The stock market has gone much higher lately, and Wednesday was no exception. A 0.6% gain for the Dow Jones Industrial Average matched well with equally large jumps in other major indices, with investors taking comfort from encouraging macro-economic readings. Nevertheless, although much of the market continued to build on gains from earlier in the week, some stocks could not participate in the rally. Express (NYSE: EXPR) Roku (NASDAQ: ROKU) and Insys Therapeutics (NASDAQ: INSY) among the worst artists. That's why they made it so bad.
Express looks a bit shabby
Expresses' shares dropped 1

Image source: Express.
Is Roku flying too high?
Roku's share fell 14% after smart TV expert got some negative comments from stock analysts. Macquarie downgraded the shares from superior to neutral, while Loop Capital continued, took it from wait to sell. After huge gains so far in 2019, the Roku shares have already reflected much of the upside potential of the company's business, and some fear that copy providers will eventually be able to challenge the early success Roku has had. If moving from relying solely on hardware to getting customers to the streaming service, Rokus upside can remain completely intact.

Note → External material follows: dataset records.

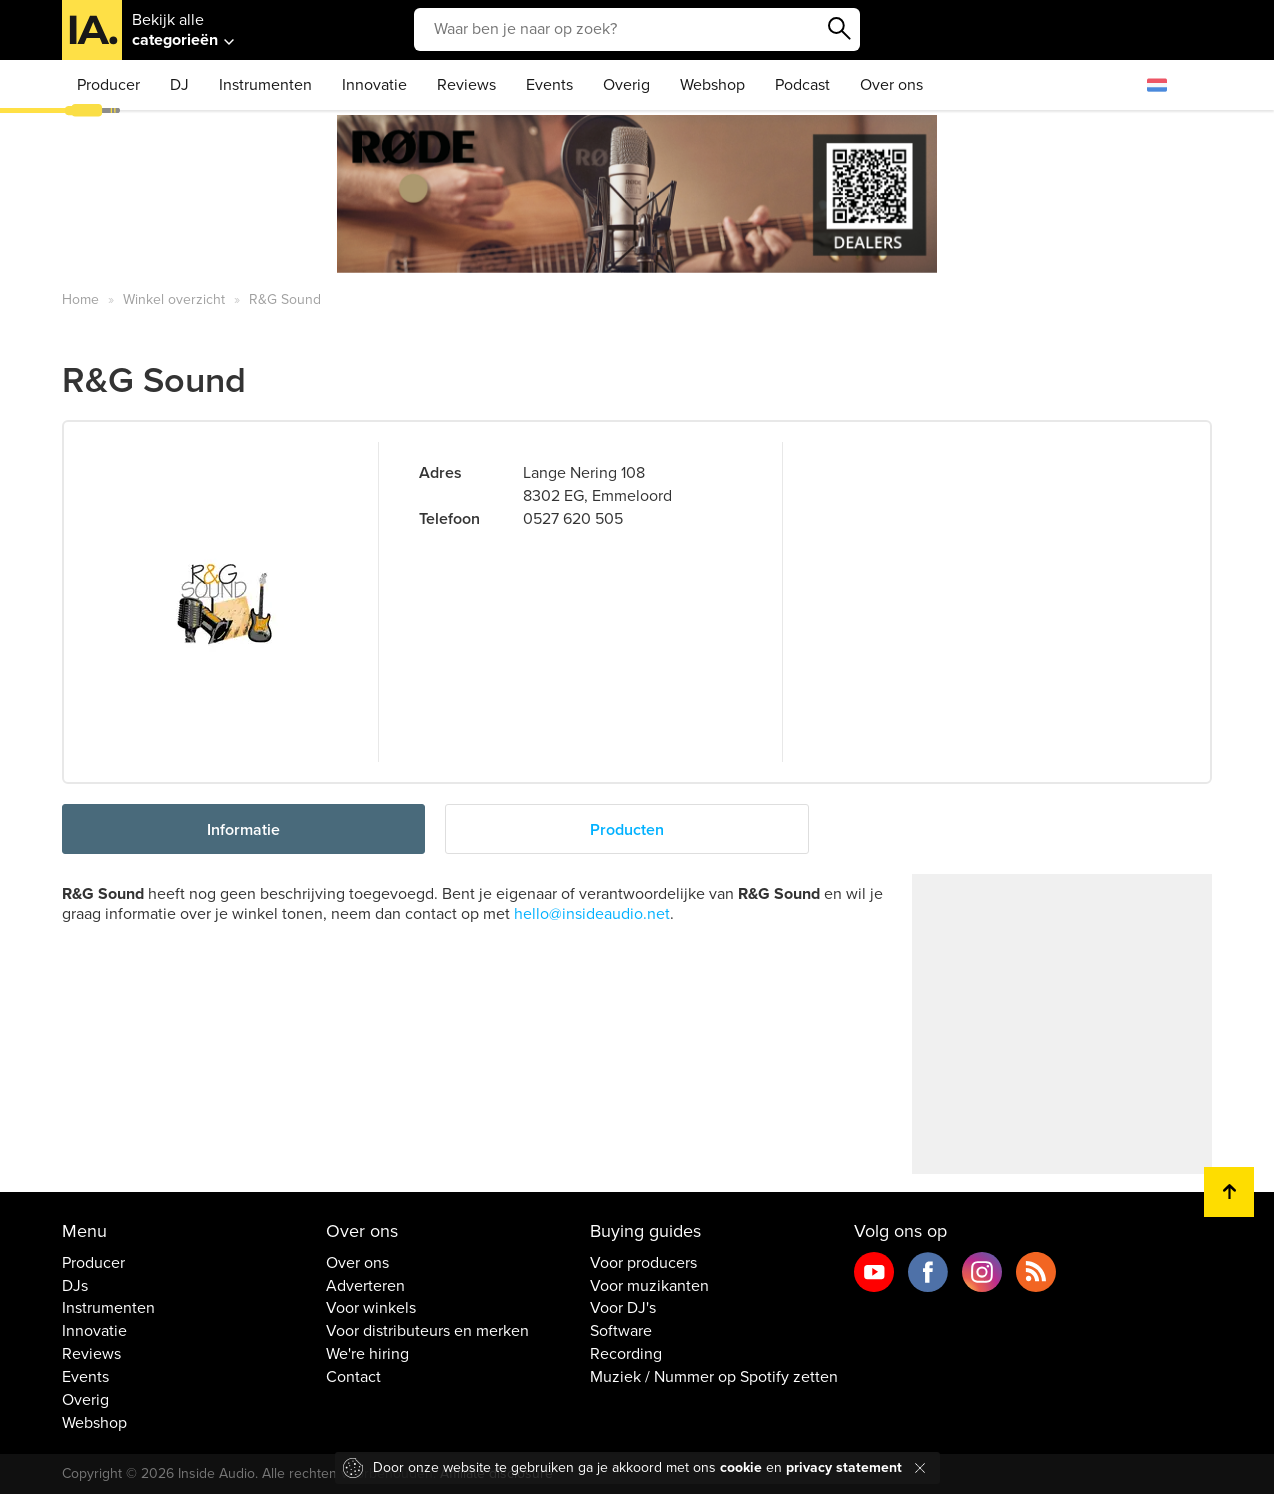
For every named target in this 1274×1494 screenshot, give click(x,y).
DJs (75, 1286)
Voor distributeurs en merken (427, 1331)
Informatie (243, 830)
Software (621, 1331)
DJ (179, 85)
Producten (627, 830)
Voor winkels (371, 1308)
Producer (108, 85)
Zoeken (840, 29)
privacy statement (844, 1467)
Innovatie (374, 85)
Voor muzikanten (649, 1286)
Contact (353, 1377)
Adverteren (365, 1286)
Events (549, 85)
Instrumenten (265, 85)
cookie (741, 1467)
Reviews (466, 85)
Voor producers (643, 1263)
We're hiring (367, 1354)
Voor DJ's (623, 1308)
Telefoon (449, 519)
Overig (626, 85)
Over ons (891, 85)
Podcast (802, 85)
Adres (440, 473)
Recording (626, 1354)
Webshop (712, 85)
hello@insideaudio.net (592, 914)
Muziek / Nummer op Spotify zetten (714, 1377)
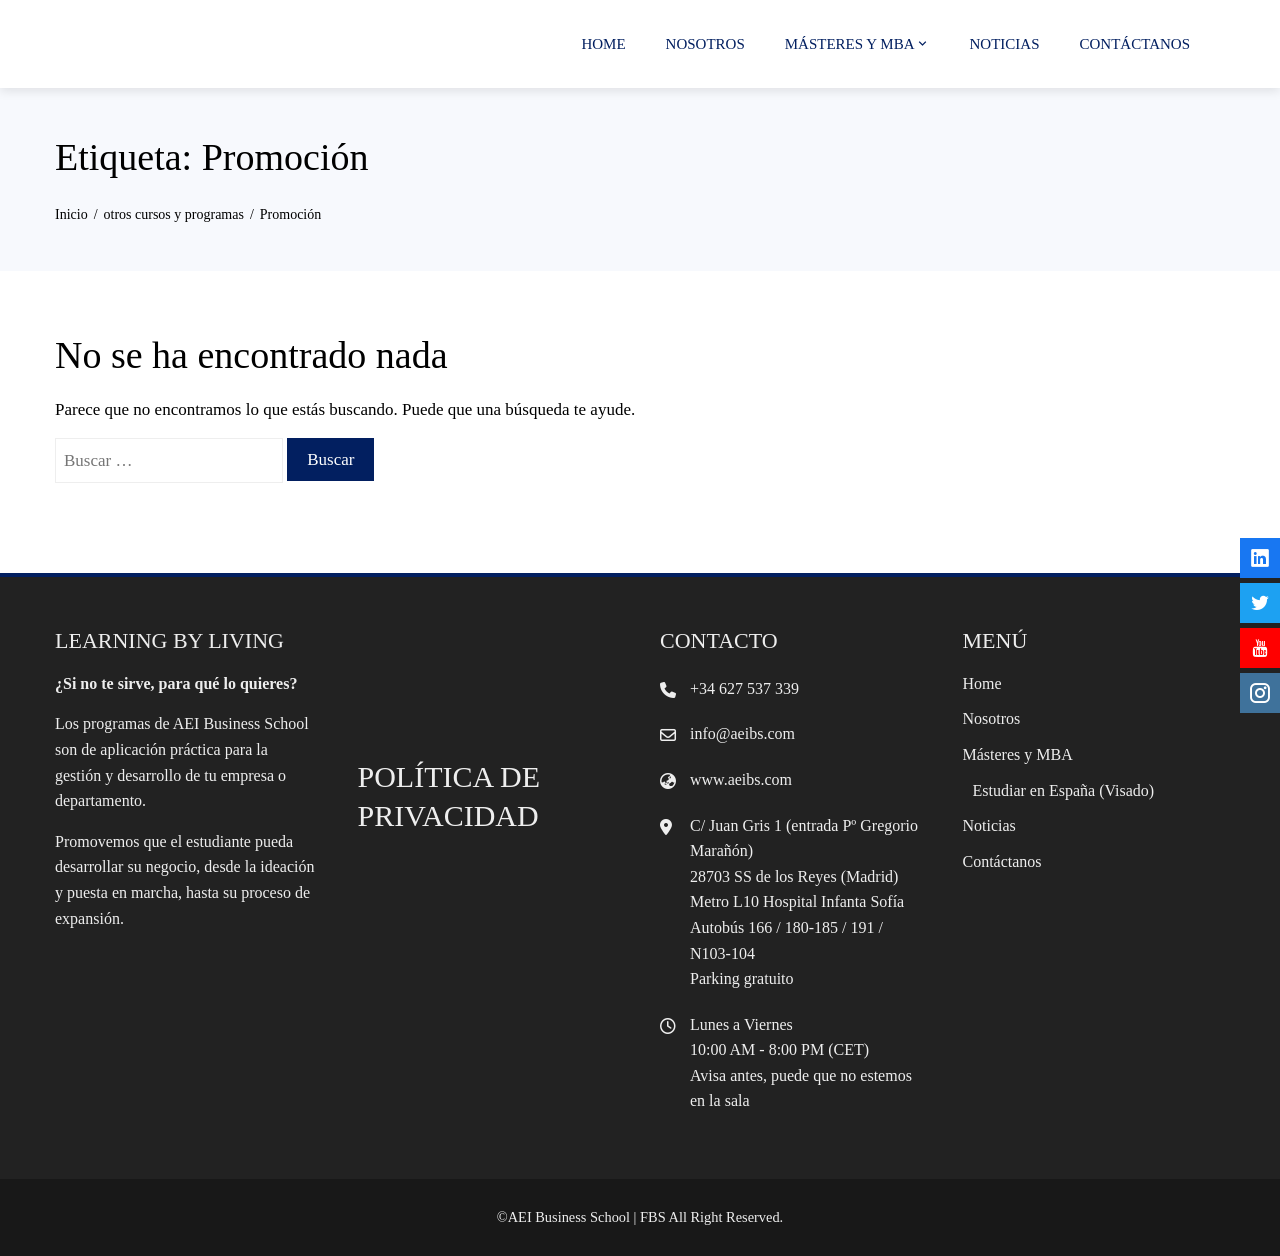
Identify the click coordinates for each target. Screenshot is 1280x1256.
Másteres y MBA (857, 44)
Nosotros (705, 44)
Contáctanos (1135, 44)
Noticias (1005, 44)
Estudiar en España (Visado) (1064, 790)
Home (603, 44)
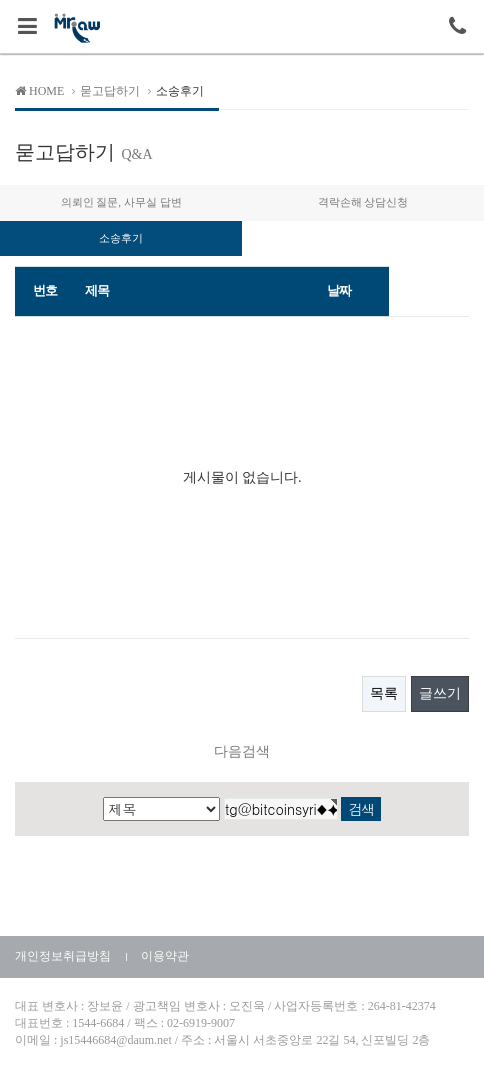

Insys deal with great doubt
Finally, the shares of Insys Therapeutics went 25%. The opioid-based treatment manufacturer said an auditor has expressed negative views on whether Insys can continue to function as an ongoing business, which is essentially accounting language to stay in business. With allegations that the company's executives paid bribes to increase prescription volumes for its Cancer Pain Treatment Subsys, they could be about $ 100 million in cash on Insys & # 39; balance being insufficient to handle rising attorney fees, settlements, and other costs. Until these issues are resolved, Insys will have trouble building trust among its shareholders.
Dan Caplinger has no position in any of the aforementioned shares. Motley Fool has no position in any of the aforementioned shares. Motley Fool has a disclosure policy.